An erect to suberect much-branched shrub up to 1.5 m tall (reduced in stature on exposed sites and poor soils). Branches and branchlets ascending, glabrous or sparsely hairy at leaf axils and hairy on receptacles; internodes usually short. Node buttresses, brown or black, occupy the whole internode and may be prominent after leaf fall; internodes 2–7 mm long. Bark ages to grey. Leaves decussate, ascending, later sometimes patent or deflexed, often imbricate, on petioles 1–3 mm long. Lamina pale to medium or olive green, coriaceous, elliptic, ovate or sometimes oblong, obovate or lanceolate, 5–35 × 2–7 mm, keeled, acute, blunt-pointed or slightly apiculate, base cuneate. Margins thickened, slightly down-turned; midvein prominent abaxially, sunken above; lateral vein pattern camptodromus but not clearly evident; stomata only on under side. Inflorescences few to many-flowered, pedicels 1–2 mm long, persistent. Involucral bracts 4, similar to leaves but usually wider. Plants gynodioecious. Flowers hairy on outside; inside hairless, fragrant, white or flushed rose, sometimes wholly pink often with lower tube red. Calyx lobes open in salverform fashion. Female tube to 5.5 mm long, ovary portion 3 mm, calyx lobes 3.5 × 1.8 mm. female tube to 9 mm long, ovary portion 3.5 mm, calyx lobes 3.2 × 1.8 mm; staminodes short, at mouth of tube. Anther filaments inserted below mouth of tube; anthers yellow. Ovary with short hairs at summit and to about half-way down. Fruits ovoid, green, drying brown, 4 mm long. Seeds ovoid 3.4 × 1.6 mm. The dried hypanthia disperse with fruits inside.

Similar Taxa

Very close to P. longifolia (it could be considered an upland form of that species) from which it differs by its smaller leaves, shorter flowers and preference for mostly subalpine habitats. Pimelea gnidia is only coastal in the southern part of its range where P. longifolia is not known. Both species are said to frequently hybridise (see Burrows 2008).


October - January

Flower Colours

Red / Pink,White


December - April

Propagation Technique

Fickle.

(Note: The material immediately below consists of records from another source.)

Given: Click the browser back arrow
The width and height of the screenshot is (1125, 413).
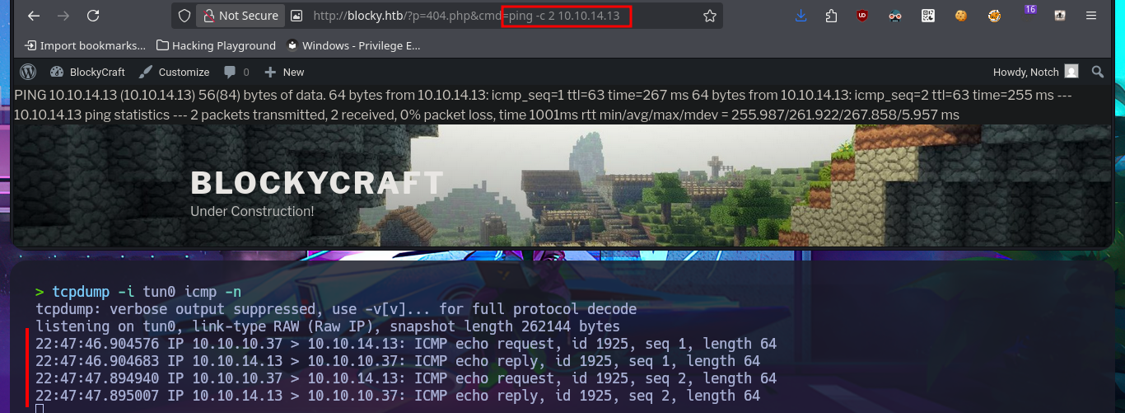Looking at the screenshot, I should point(33,16).
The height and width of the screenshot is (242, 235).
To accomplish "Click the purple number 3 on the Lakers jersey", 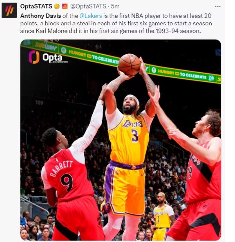I will [135, 135].
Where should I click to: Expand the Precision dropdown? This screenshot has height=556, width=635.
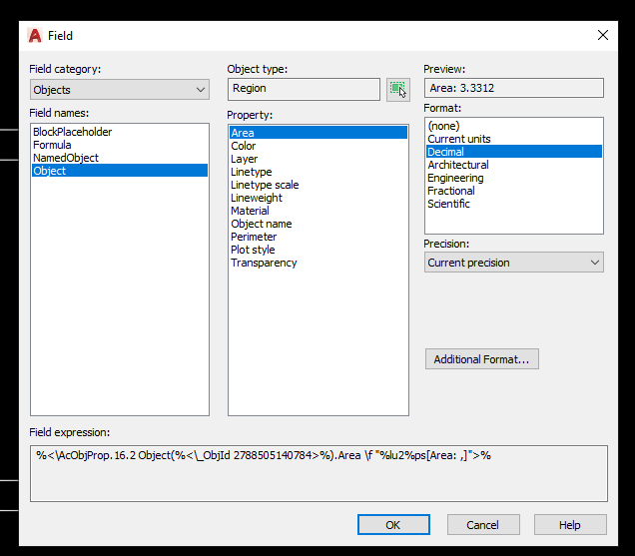[513, 263]
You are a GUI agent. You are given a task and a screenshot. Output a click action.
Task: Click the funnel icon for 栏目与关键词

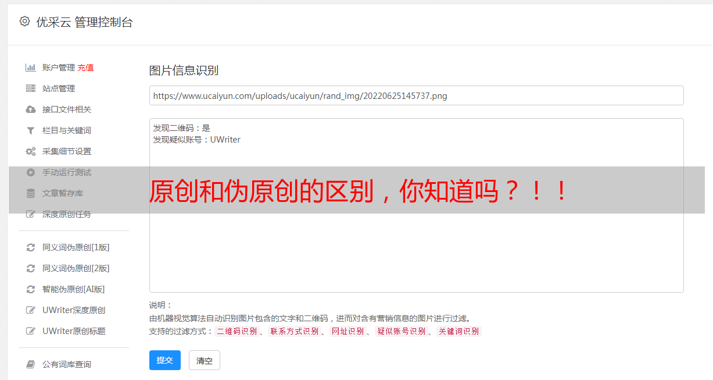click(31, 130)

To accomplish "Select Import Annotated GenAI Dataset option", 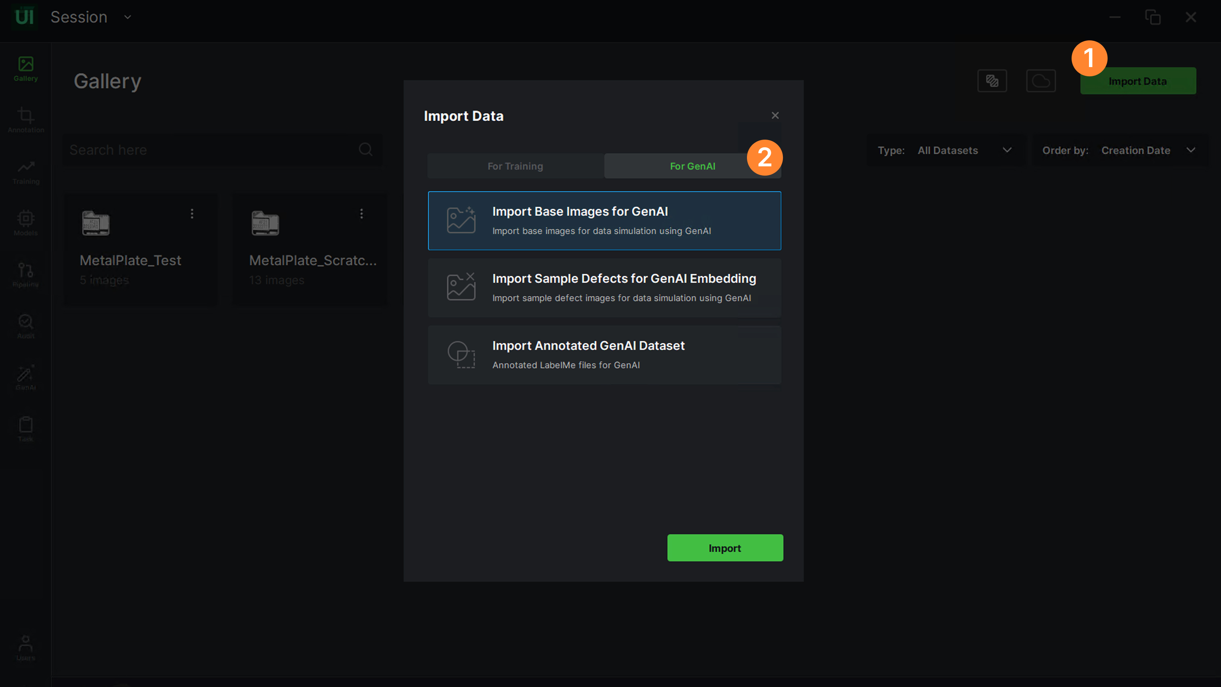I will pos(604,355).
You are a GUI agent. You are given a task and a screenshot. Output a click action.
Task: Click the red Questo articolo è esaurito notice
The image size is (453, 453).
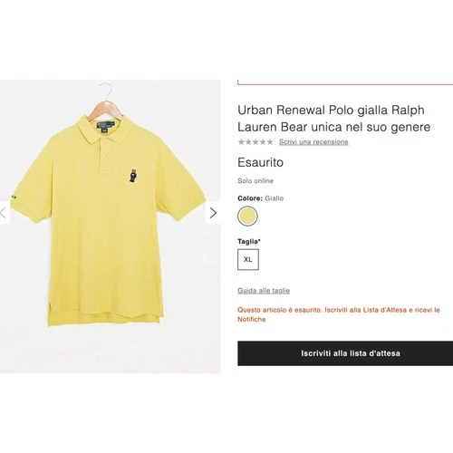pos(339,314)
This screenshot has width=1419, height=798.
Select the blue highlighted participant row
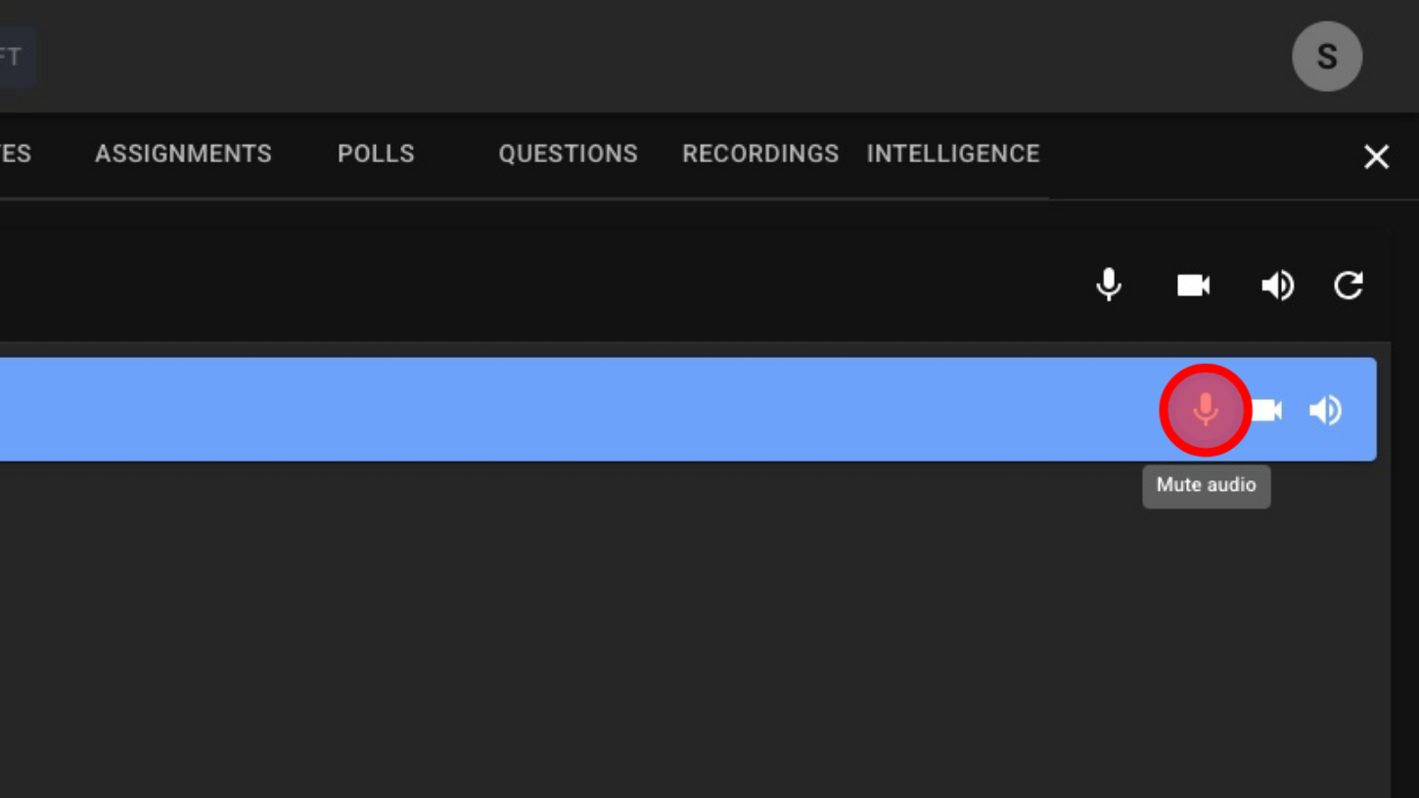pyautogui.click(x=587, y=410)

Can be grown from cuttings, and occasionally seed germinates in garden conditions. Does best in full sun on a well drained soil. However, even well established plants are prone to sudden collapse.


Not Threatened

Endemic Taxon


Endemic Genus


Endemic Family


Where To Buy

Not commericially available.

Taxonomic notes

Pimelea crosby-smithiana previously regarded as a distinct species is now regarded as part of the natural variation of P. gnidia.


Description based on Burrows (2008).

References and further reading

Burrows, C.J. 2008: Genus Pimelea (Thymelaeaceae) in New Zealand 1. The taxonomic treatment of seven endemic, glabrous-leaved species. New Zealand Journal of Botany 46: 127-176.